- GIVEN TASK: Please pull out every line of the records below that contains the string "width", and copy each one unchanged.

- PROVIDED INFORMATION:
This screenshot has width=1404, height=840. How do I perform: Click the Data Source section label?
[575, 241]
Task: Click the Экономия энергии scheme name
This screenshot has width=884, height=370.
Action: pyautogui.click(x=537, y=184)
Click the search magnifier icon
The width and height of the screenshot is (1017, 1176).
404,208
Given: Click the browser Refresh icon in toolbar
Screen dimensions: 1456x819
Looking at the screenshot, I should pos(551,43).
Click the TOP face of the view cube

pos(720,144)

- SOLUTION TO THE PROBLEM:
This screenshot has width=1404, height=840. How do I perform: Click the Data Source section label?
This screenshot has width=884, height=370.
The width and height of the screenshot is (1017, 1176).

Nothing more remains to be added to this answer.